Data Visualization

7 Best Practices for Data Visualization

Across every industry and vertical, organizations are increasingly overwhelmed with data. Recognizing its potential value, nearly every company is tracking and storing data in some form. However, you can’t easily explore raw data and extract meaningful conclusions; there’s just too much of it and the format isn’t always readily consumable. That’s where data visualization comes into play. Data visualization allows people to explore data in a fast and meaningful way. You can understand trends and patterns that might not be obvious from a table of summary statistics or rows in a spreadsheet.

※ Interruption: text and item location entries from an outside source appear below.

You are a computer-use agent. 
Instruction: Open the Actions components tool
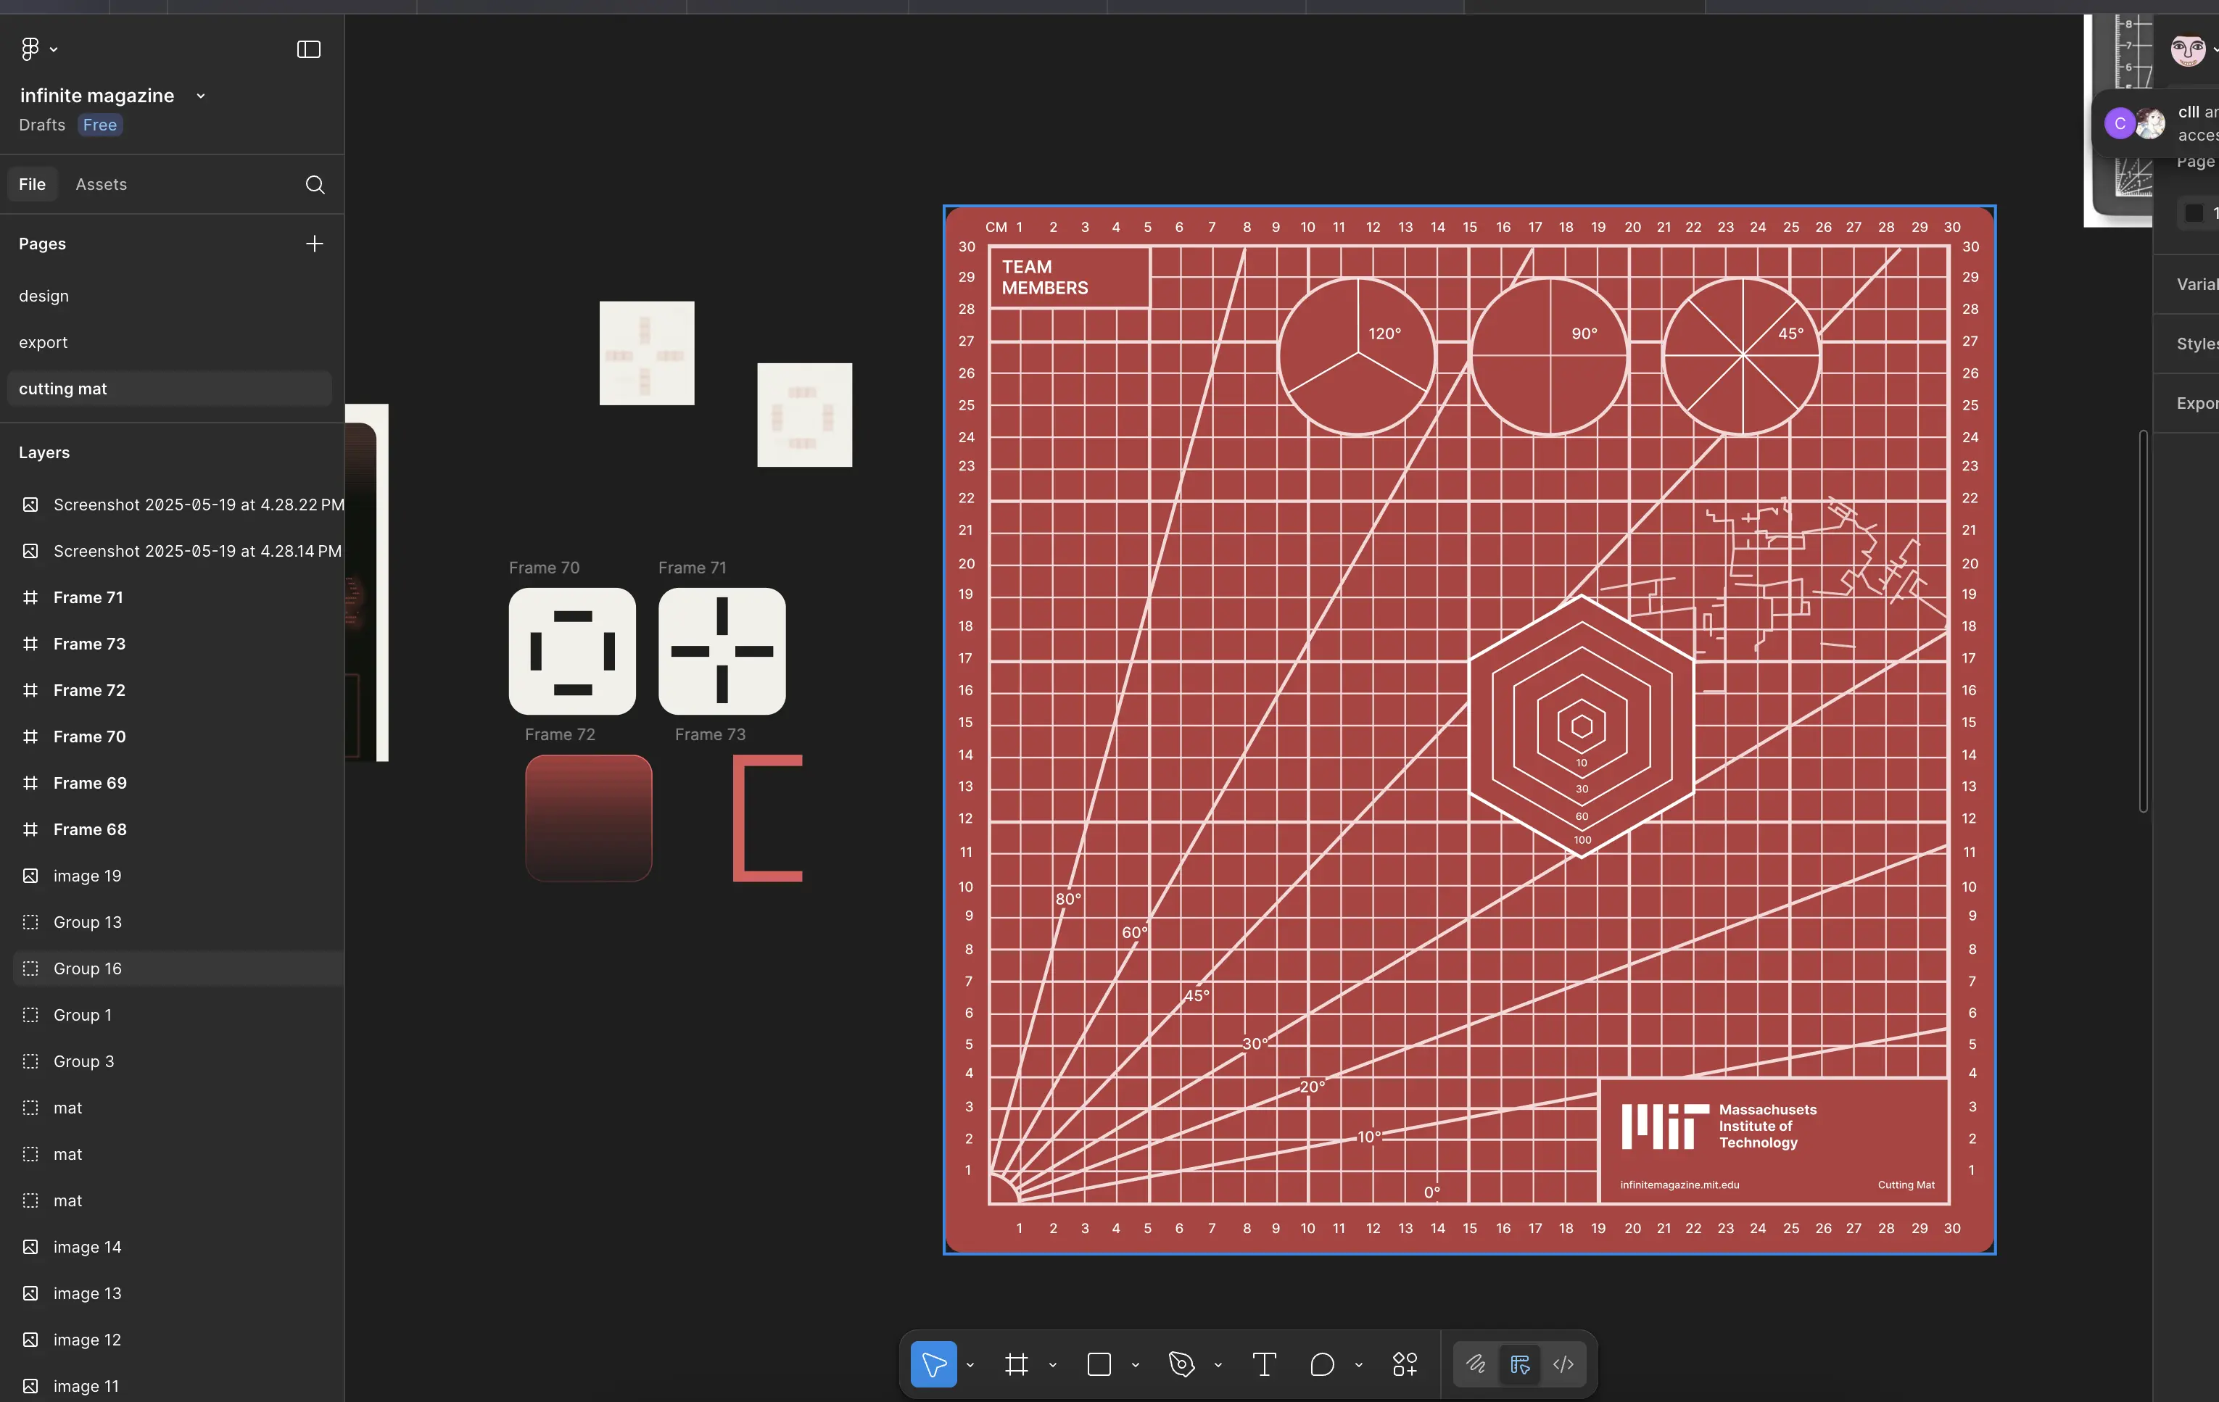pyautogui.click(x=1404, y=1364)
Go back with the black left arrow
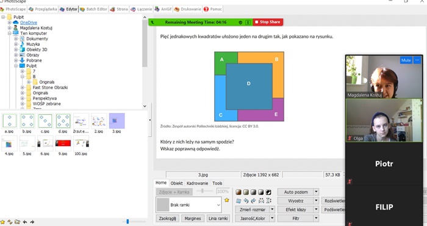427x226 pixels. point(25,222)
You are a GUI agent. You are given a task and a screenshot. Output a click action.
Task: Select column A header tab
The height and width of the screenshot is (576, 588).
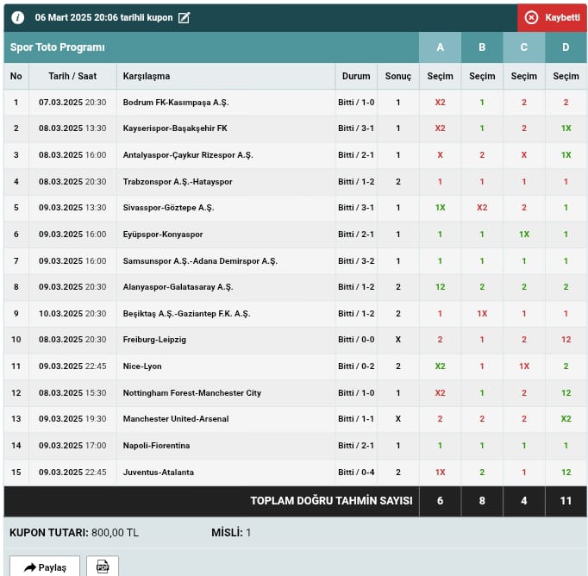pyautogui.click(x=440, y=47)
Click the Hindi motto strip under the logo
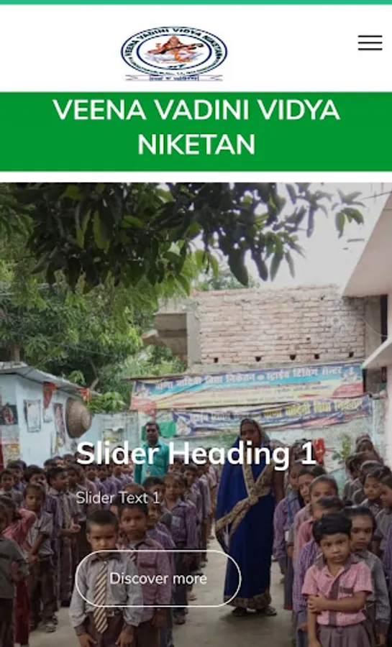The image size is (392, 647). click(x=174, y=78)
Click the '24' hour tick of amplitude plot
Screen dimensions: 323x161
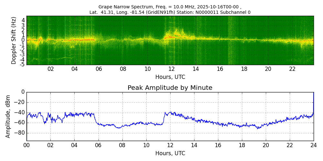pos(314,145)
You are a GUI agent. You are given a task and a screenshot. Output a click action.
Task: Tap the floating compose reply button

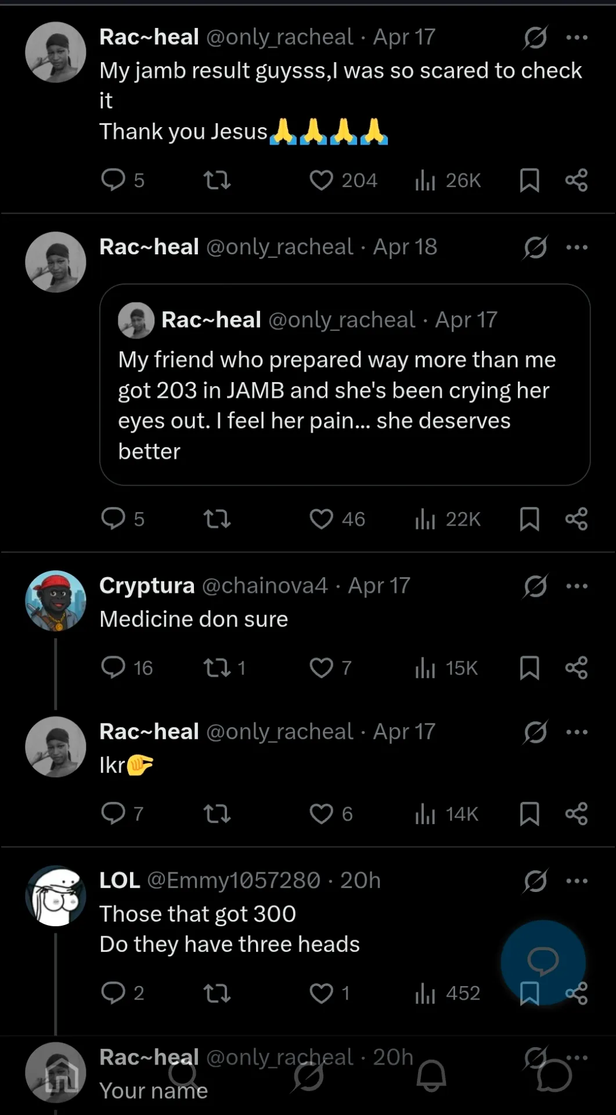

While the importance of data visualization is reflected in the growing adoption of data exploration and visualization platforms, creating an effective visualization is not always straightforward. We’ve compiled a list of some best practices to help you get started.

1. Have a clear question and goal in mind

Poor planning is a common challenge when creating a data visualization. While many people are tempted to jump right into a visualization project, it’s important to understand what you’re trying to accomplish with the exercise. Are you trying to uncover emerging trends? Identify weak points in a product? Highlight problem areas in a process flow?

Let’s imagine you run marketing at a company that sells 10 different products. These items sell well, but to varying degrees. Price points are different, profit margins are different, and support time after the sale is different.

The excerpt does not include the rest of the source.